Em 2016, os votantes da Academia também parecem muito propensos a não discutir com grandes nomes do cinema e da música. Um exemplo disso é a categoria de melhor trilha sonora, que é uma das barbadas da noite com a provável vitória do mestre Ennio Morricone depois de cinco indicações sem vitórias. Seu talento é incontestável, claro, mas, no caso específico de Os Oito Odiados, a vitória vem apenas como compensação. Na lista, Carol novamente se sobressai com uma trilha muito mais narrativa e que expressa, de forma sutil e elegante, a viagem emocional das protagonistas. Já no caso de Morricone, o tema criado por ele é ótimo, mas, ao longo do filme, a trilha se revela como um dos elementos menos marcantes. Entre as canções originais, o Oscar ficou de mãos dadas com o Globo de Ouro e resolveu celebrar tudo o que é estrela do momento: Sam Smith, The Weeknd e Lady Gaga. A última é a favorita para ganhar a estatueta, e me abstenho de comentar porque não vi o filme, mas, no caso de Sam Smith e The Weeknd, as lembranças são absurdas, pois as duas músicas não tem qualquer função no filme e surgem completamente avulsas nos respectivos contextos. Música em cinema precisa conversar com a obra em questão, o que é feito com perfeição pela ópera “Simple Song #3”, do belíssimo Juventude, outra indicação menor que corre totalmente por fora.

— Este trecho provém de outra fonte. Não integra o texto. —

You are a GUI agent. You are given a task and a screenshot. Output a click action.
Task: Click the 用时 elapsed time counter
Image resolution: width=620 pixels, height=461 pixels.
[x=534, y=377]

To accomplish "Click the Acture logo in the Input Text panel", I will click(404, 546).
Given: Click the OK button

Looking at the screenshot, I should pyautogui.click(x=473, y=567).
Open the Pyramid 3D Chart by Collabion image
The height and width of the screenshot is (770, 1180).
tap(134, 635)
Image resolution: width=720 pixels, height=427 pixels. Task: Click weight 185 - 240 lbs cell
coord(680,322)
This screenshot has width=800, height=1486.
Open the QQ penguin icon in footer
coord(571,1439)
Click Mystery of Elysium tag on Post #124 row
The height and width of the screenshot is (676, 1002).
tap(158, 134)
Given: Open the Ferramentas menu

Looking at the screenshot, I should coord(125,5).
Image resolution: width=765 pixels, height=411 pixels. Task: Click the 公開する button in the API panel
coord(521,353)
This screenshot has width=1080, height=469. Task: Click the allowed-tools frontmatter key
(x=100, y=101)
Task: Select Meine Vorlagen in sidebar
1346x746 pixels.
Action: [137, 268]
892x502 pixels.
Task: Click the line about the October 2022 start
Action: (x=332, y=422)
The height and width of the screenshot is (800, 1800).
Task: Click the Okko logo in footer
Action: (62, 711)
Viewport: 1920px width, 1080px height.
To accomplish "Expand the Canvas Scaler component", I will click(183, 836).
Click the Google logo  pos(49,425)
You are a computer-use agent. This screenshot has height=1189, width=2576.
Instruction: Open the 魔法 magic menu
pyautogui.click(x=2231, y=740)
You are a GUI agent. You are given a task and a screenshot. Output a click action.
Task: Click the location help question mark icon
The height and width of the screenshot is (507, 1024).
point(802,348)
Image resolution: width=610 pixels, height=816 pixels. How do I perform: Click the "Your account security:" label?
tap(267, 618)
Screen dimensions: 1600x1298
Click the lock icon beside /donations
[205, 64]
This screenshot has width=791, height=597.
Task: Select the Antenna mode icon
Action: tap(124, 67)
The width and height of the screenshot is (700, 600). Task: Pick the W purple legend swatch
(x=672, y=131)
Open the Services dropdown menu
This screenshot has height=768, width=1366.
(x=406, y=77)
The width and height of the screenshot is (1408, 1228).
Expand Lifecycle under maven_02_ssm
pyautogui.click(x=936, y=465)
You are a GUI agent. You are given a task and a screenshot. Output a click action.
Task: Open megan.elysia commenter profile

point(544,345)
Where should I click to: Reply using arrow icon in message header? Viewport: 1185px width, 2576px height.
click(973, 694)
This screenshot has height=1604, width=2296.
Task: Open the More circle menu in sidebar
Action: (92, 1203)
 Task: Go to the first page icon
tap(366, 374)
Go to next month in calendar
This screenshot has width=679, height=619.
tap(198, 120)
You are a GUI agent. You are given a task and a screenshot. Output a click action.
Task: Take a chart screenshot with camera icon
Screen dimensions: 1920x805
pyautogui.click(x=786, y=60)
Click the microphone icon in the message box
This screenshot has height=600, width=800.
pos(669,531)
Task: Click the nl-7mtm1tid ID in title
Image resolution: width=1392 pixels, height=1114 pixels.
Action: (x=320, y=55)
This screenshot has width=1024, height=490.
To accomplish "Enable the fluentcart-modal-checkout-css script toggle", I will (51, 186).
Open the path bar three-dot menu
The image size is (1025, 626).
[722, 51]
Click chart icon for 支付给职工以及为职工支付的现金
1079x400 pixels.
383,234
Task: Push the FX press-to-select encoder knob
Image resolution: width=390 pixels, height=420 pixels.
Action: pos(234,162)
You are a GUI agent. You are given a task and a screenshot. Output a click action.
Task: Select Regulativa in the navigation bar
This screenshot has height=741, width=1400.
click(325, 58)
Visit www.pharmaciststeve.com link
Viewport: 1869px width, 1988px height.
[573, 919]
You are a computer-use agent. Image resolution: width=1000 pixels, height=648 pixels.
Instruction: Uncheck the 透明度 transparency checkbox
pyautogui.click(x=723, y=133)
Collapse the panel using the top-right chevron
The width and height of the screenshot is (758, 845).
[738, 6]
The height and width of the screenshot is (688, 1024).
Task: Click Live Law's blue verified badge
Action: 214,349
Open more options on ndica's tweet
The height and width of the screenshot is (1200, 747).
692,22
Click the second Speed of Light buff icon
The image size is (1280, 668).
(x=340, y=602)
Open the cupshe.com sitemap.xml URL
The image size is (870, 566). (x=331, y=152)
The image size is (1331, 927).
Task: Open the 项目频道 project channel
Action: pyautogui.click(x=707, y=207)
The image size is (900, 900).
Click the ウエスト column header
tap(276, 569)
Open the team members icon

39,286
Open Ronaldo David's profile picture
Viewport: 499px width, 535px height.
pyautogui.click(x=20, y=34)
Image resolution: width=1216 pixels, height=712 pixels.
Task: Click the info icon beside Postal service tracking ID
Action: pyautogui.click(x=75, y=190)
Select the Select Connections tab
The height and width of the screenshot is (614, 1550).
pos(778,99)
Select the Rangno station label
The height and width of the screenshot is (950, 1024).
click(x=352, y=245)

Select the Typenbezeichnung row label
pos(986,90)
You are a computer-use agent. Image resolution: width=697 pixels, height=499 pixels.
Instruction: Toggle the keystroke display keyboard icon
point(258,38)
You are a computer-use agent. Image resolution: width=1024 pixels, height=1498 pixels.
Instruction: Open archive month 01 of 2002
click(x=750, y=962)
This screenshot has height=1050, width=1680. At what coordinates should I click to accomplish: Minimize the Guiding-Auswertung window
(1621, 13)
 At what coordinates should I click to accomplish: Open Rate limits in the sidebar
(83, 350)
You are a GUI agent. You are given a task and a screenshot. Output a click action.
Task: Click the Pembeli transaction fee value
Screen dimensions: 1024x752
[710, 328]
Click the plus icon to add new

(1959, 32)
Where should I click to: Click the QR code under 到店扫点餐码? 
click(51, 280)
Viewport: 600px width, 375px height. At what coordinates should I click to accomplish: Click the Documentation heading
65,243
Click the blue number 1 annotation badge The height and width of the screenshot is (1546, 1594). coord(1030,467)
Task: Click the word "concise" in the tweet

Um comentário em “Comentando os indicados e os favoritos ao Oscar 2016 – parte 2

  1. Para mim, Leonardo Di Caprio deveria ter vencido em duas oportunidades: por “O Aviador” e por “O Lobo de Wall Street”, filmes em que ele esteve impecável. Entretanto, a consagração, como no caso de muitos outros atores/atrizes tão bons quanto ele, virá por um filme em que ele está bem, mas que não o oferece um arco narrativo interessante. Acho que ele vai vencer mesmo pelo fato de Hugh Glass ter sofrido o pão que o diabo amassou em “O Regresso”.

    Na categoria de Melhor Ator Coadjuvante, temos o canto de cisne de Stallone, que deve lhe render um novo Oscar. O curioso é que Stallone, nos últimos anos, tem retornado à personagens clássicos de sua carreira para se manter em evidência. Quem diria que, numa dessas tentativas, ele estaria no Oscar???

    Tendo dito isso, meu favorito em Ator Coadjuvante é Mark Rylance. E lamento muito a não indicação de Steve Carell, por “A Grande Aposta”. Pra mim, ele está muito melhor neste filme do que o indicado Christian Bale.